Latest

Bitcoin’s Safe Haven Appeal Could Be Tested Soon, U.S. Bond Market Suggests

Bitcoin has long been touted as a safe haven asset or a hedge against economic and political uncertainty. However, its hedging properties could soon be put to the test as the U.S. Treasury market goes through a process called “bull steepening,” which has historically been followed by economic recessions.

The U.S. Treasury yield curve, which shows the yields of different government bond maturities, is normally upward-sloping. However, in mid-2022, the curve inverted, with the two-year yield surpassing the 10-year yield. This inversion is often seen as a warning sign of an impending recession. Since then, the yield curve has been normalizing, with the spread between the 10- and two-year yields slowly recovering.

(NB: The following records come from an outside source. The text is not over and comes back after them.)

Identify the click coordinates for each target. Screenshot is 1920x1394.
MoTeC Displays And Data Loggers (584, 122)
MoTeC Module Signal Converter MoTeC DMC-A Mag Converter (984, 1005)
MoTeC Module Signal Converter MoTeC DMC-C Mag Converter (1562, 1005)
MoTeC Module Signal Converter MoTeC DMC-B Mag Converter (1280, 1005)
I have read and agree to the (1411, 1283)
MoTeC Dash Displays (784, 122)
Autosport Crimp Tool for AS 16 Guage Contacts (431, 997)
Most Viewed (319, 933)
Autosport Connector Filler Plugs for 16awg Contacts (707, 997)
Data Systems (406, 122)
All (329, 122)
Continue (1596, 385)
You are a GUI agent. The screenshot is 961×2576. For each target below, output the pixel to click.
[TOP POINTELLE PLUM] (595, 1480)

In recent months, the normalization process has accelerated, primarily due to bull steepening, where the two-year yield falls more than the ten-year yield. This suggests a potential recession on the horizon. Historically, bull steepeners have been followed by recessions, further highlighting the possibility of economic weakness ahead.

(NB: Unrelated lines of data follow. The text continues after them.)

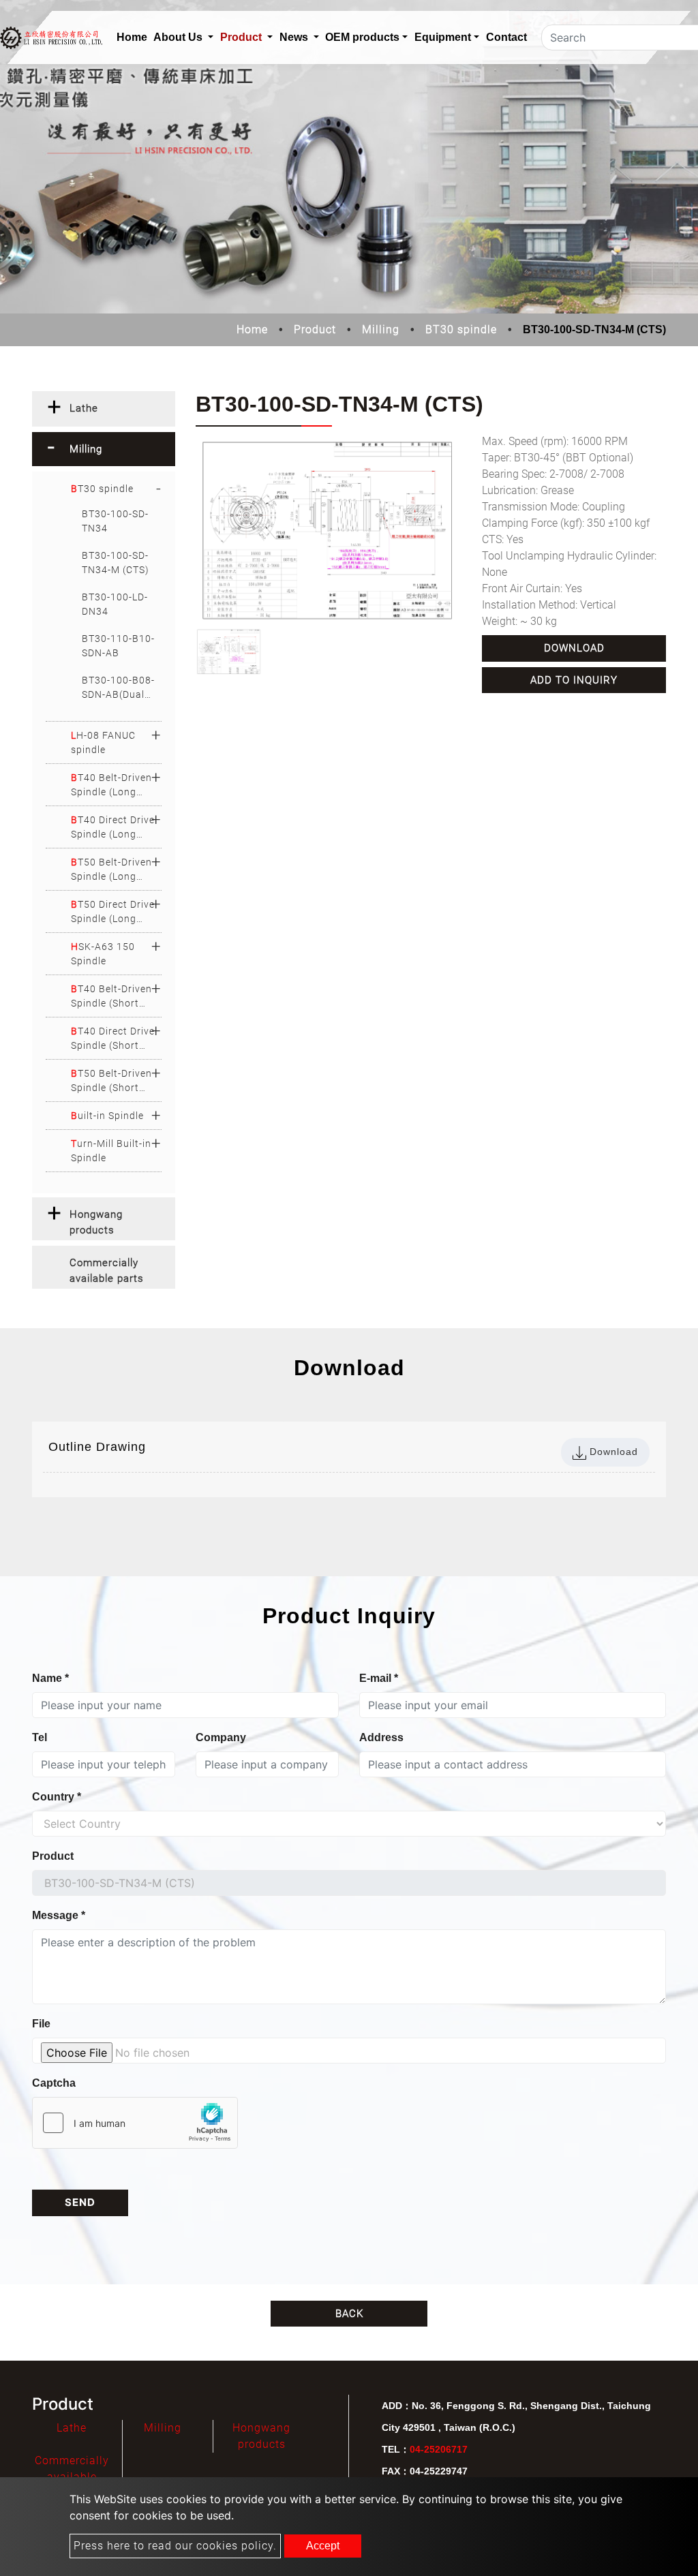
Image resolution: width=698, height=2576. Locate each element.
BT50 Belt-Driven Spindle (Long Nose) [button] (111, 870)
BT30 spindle (461, 329)
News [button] (295, 37)
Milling (380, 329)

During recessions, there is typically a decline in consumer and business confidence, leading to decreased demand for assets like bitcoin and technology stocks. However, if the Federal Reserve implements monetary easing measures to counter the recession and stem the decline of the dollar index, it could ultimately be bullish for bitcoin, as was seen during the 2020 coronavirus-induced recession.

Despite bitcoin’s safe haven appeal and potential benefits during a recession, its performance will ultimately depend on various factors such as investor sentiment, market conditions, and the effectiveness of government and central bank measures in stabilizing the economy.